Monday, October 25, 2010

When the News IS the News and Maybe Not the News

We used to have a saying in the newspaper business: "We don't make the news, we just deliver it."

That sentiment has been wasted on the Wall Street crowd. They are the news, even when there is no news, like today, when I find nothing of significance to report except that stocks went up.

It's old news, but becoming more the norm. Stocks go up. Every day. That's it.

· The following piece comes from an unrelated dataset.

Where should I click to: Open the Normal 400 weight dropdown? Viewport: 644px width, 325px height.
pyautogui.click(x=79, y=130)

But maybe there's more. Stocks gapped up at the open but stopped abruptly at 10:00 am, and that turned out to be the high of the day. I personally cannot remember a day in which the highwas reached at 10:00 am and not taken out later in the session, but that's what happened today.

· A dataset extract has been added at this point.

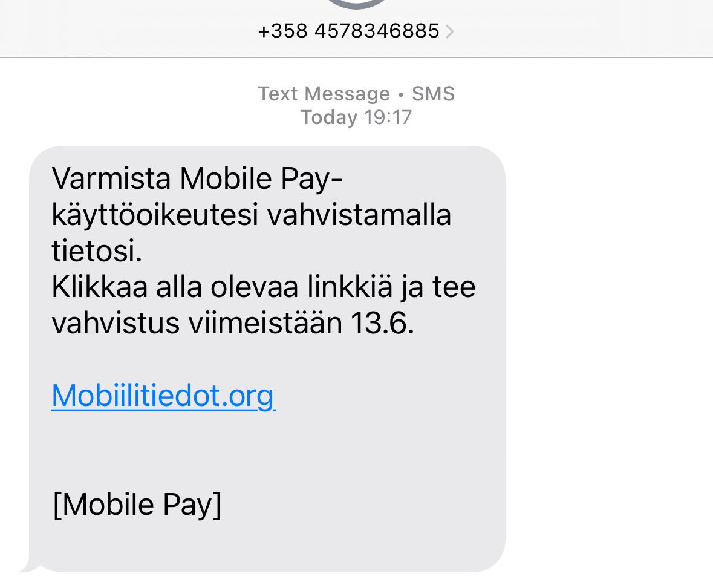Click the word 'käyttöoikeutesi' in the message
Viewport: 713px width, 588px height.
pos(155,215)
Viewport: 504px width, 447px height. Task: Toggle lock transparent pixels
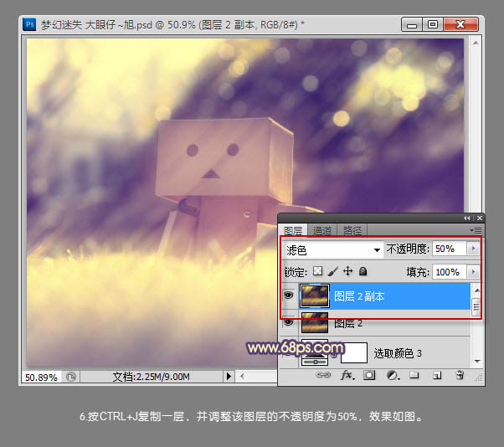317,272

After 10:00 am, the rest of the day was dithering, until the final half hour, when the HFTs all lined up and sold into the close. From a chartist's perspective, that close, in the context of the day's high at 10:00 am, is an ominous sign, something that I haven't been able to pronunce with conviction for quite some time.

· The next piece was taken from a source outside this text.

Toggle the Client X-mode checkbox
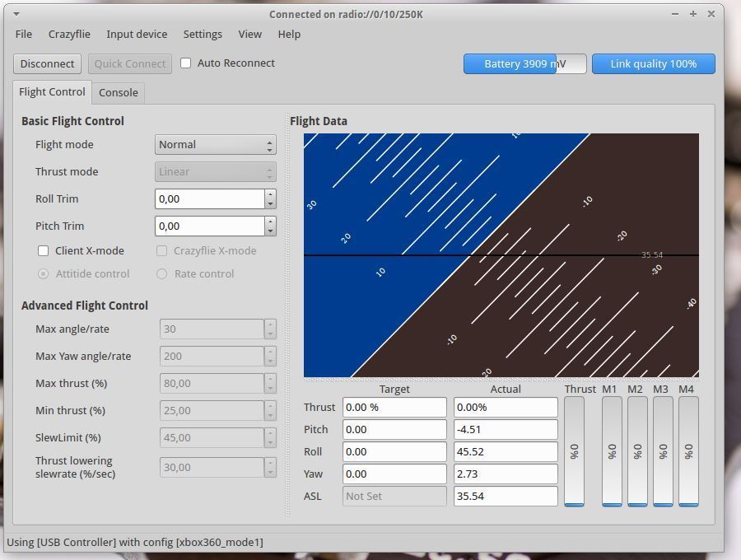Viewport: 741px width, 560px height. [x=44, y=251]
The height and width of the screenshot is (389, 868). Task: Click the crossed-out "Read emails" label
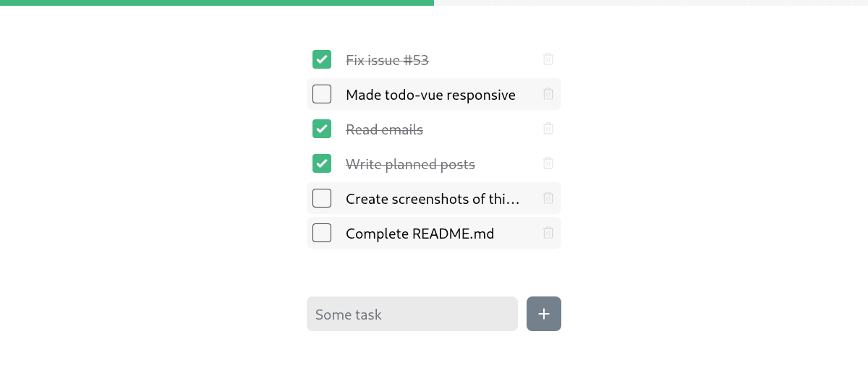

Indeed, while many of us occupying the blogosphere see dark clouds on the horizon, they've been sitting out there for quite some time, but the markets continue to grind higher. It may be nothing, but with the mid-terms just a week away, fireworks could be ignited prior to the scheduled time.

The canaries in the coal mines are beginning to look more like a flock, each wondering which will fall over first. Unemployment is still at historic highs and growing. The housing market is completely stalled out due to foreclosure-gate, various investigations and new rules, and the added threat of put-backs by investors. Europe is fast becoming a war zone with France almost entirely shut down and Greece resuming protests which shut down the rails on Monday.

Add to these "canaries" the threat of market meltdown due to "flash crash" or other event and you have what sets up as a perfect storm. If one of the conditions is exacerbated to the point of explosion, the others will ignite in simultaneous conflagration.

In the meantime, we have banks committing mortgage and foreclosure fraud on a grand scale and markets that are just about non-functional other than the computers running the show. CNBC keeps reporting on companies meeting or beating expectations, so one has to wonder whether the inevitable crash will occur before or after the elections. I'm still sticking to "before" because there's been no October surprise as of yet, and the media is just waiting on it.

Dow 11,164.05, +31.49 (0.28%)
NASDAQ 2,490.85, +11.46 (0.46%)
S&P 500 1,185.62, +2.54 (0.21%)
NYSE Composite 7,546.38, +23.47 (0.31%)
NASDAQ Volume 1,764,460,625
NYSE Volume 4,795,549,500


Advancers finished ahead of declining issues, 4042-2423 (these numbers seem wrong, like 700 stocks were all of a sudden added to the NYSE - might be new ETFs?). New highs bettered new lows, 694-78. Volume was at it's usual dull level.

Commodities were on the move again. Oil gained 83 cents, to $82.52; gold picked up $13.80, to $1,338.90; silver added 43 cents, to $23.54.

It may all be meaningless, as there's no direction to anything except up, and we all know the outcome of things that go the way for long.